Tanto en lo que se dice y se sabe de Junior, como en lo que muchos adolescentes y quienes los escuchan están declarando en estos días, como en algunos rasgos de la masacre de Columbine, y en los indicios que sugiere Gus Van Sant en Elephant, hay otro componente que se reitera en forma insistente: la experiencia de una humillación, el hecho de que Junior o Pantriste o los chicos de Littleton fueron objeto de humillaciones reiteradas e inapelables, sin registro de una reparación.
Más allá de lo que sepamos sobre estos casos en particular, lo cierto es que algunas instituciones y contextos son apropiados para que determinados individuos frágiles o sensibles sean sometidos a sufrimientos inconcebibles a manos de sus pares y a la vista e indiferencia de los mayores y responsables. La nuestra es una época que afirma no tolerar de ninguna manera la humillación.

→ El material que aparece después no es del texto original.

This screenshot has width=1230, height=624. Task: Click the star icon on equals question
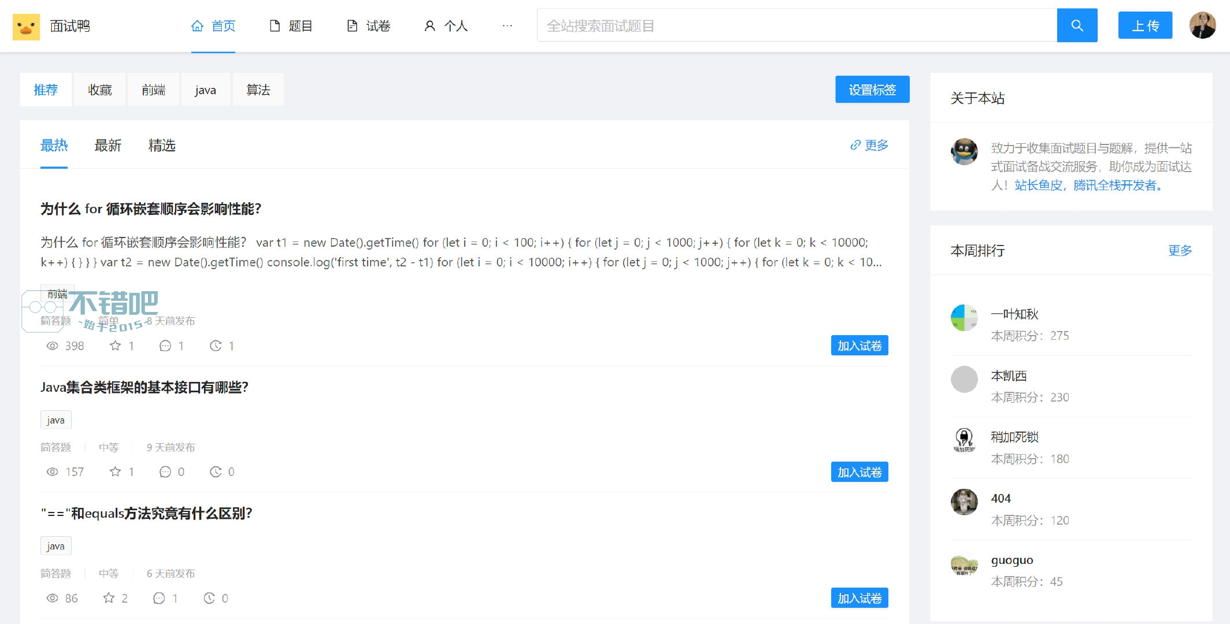(x=109, y=598)
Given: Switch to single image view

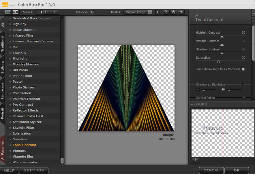Looking at the screenshot, I should coord(40,12).
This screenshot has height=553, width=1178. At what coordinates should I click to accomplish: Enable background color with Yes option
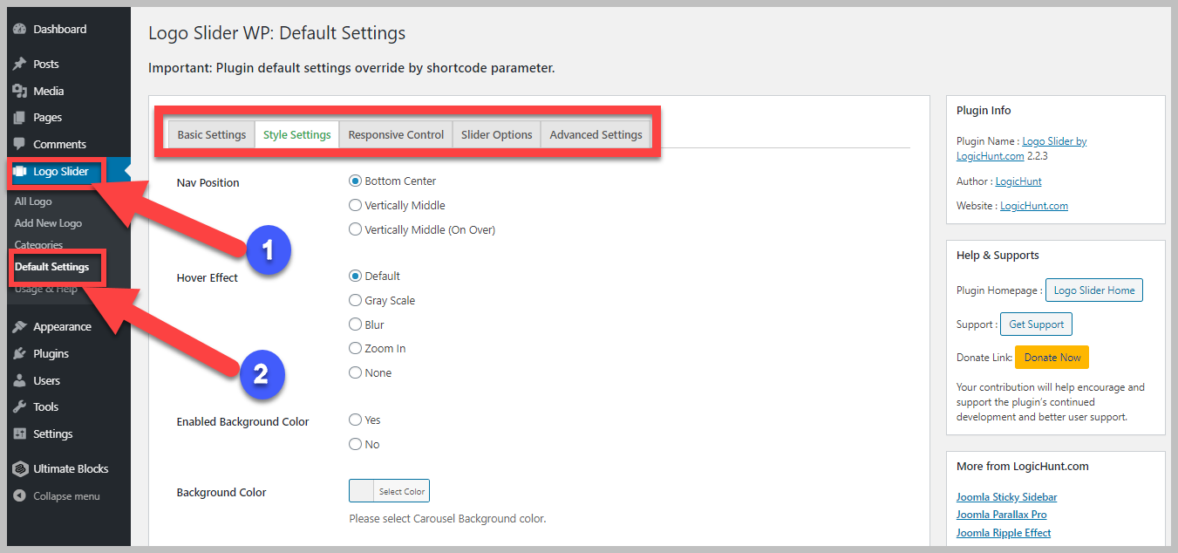355,420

Las formas más radicales en que se experimenta la fragilidad de la existencia son ablandadas y paliadas por parafernalias silenciadoras de la abyección y el dolor, y por todas partes se discute sobre las formas más insensibles de dejar este mundo.

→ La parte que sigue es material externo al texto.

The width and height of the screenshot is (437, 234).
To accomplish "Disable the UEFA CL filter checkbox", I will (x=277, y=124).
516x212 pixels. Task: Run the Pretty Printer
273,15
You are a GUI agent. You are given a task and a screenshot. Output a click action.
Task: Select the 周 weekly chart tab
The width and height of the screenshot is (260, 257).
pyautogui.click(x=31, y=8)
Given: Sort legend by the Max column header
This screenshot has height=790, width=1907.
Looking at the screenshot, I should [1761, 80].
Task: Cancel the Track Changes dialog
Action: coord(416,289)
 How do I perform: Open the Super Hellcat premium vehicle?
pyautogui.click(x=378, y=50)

En una época que combina la autonomía del ciudadano moderno con el jardín de las delicias del imaginario consumista, las instituciones susceptibles de albergar comportamientos humillantes y violatorios de la dignidad deben enfrentar y prevenir responsablemente estas modalidades del conflicto intersubjetivo a costa de su propia supervivencia. El servicio militar tuvo que suprimirse forzosamente por razones semejantes en la Argentina. La escuela pública ha mostrado en estos días su capacidad de reaccionar con inteligencia, aunque en forma tardía. Le toca el turno a la reflexión y a la acción superadora.

* Ensayista, docente UBA, UNQ y UNJU.